Your task | Can you rewrite the records below with every "Click" swapped for "Tap", keeping everything else the same and leaving the pictures out?

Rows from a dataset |

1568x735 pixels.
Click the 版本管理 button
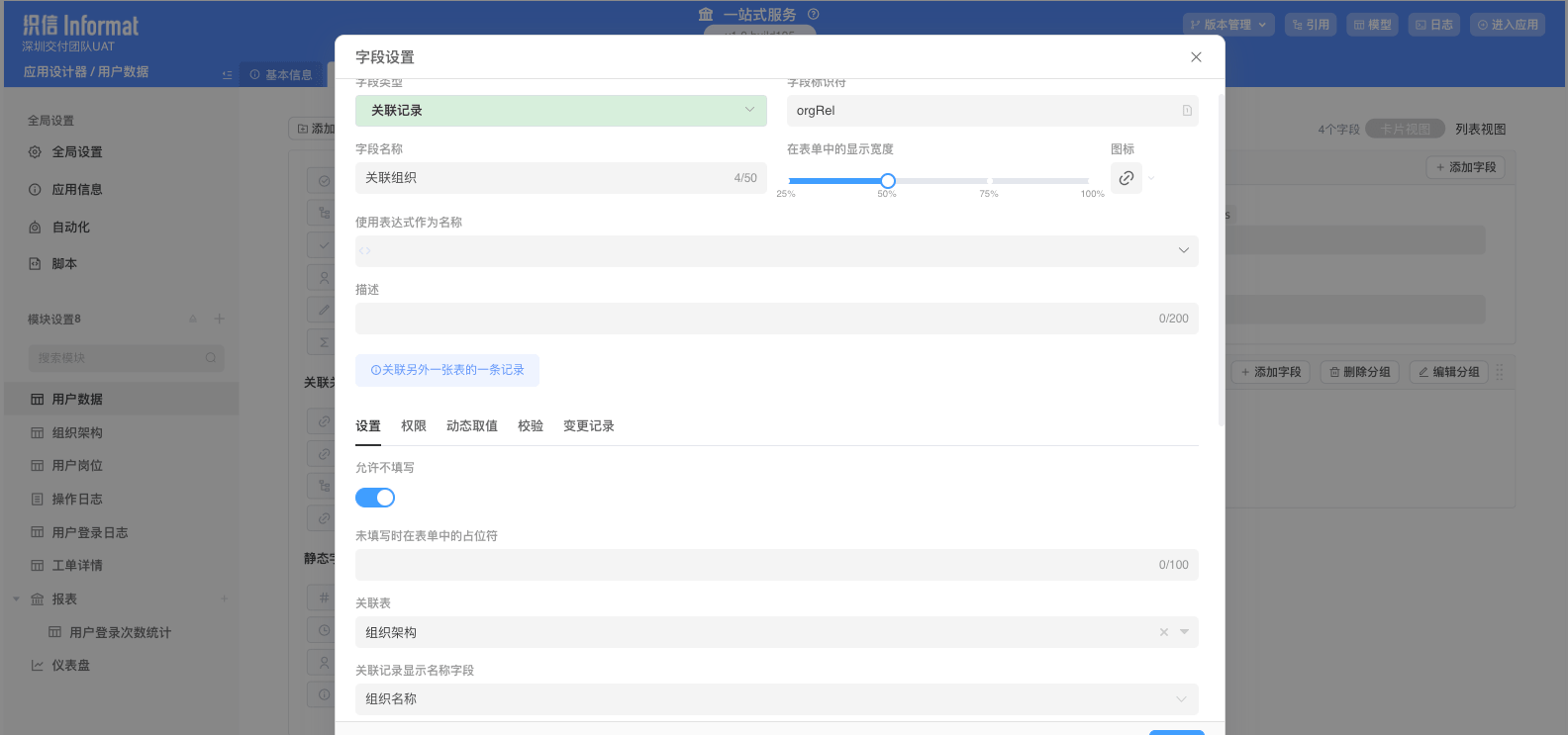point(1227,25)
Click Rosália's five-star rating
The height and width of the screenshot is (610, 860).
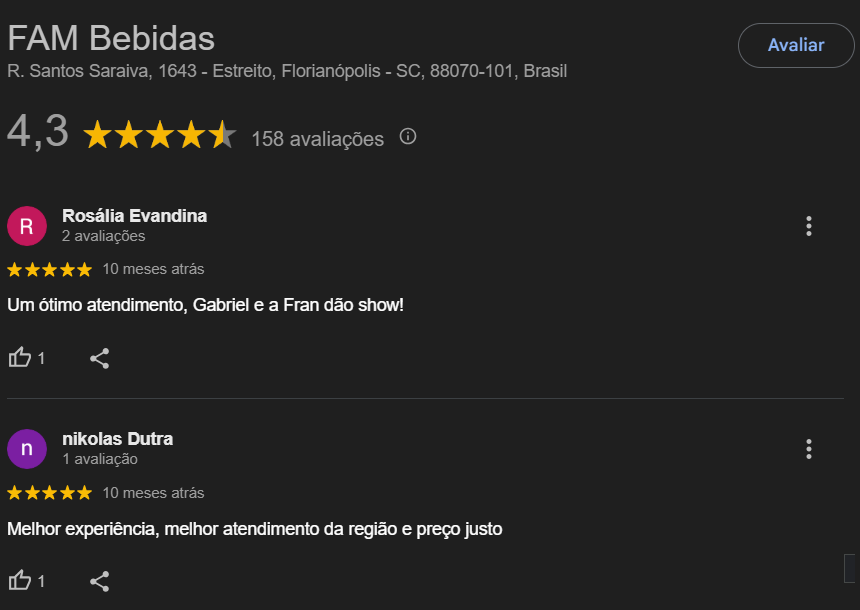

Exercise answer |
1568x735 pixels.
Tap the 版本管理 button
point(1227,25)
Tap Rosália's five-star rating
The height and width of the screenshot is (610, 860).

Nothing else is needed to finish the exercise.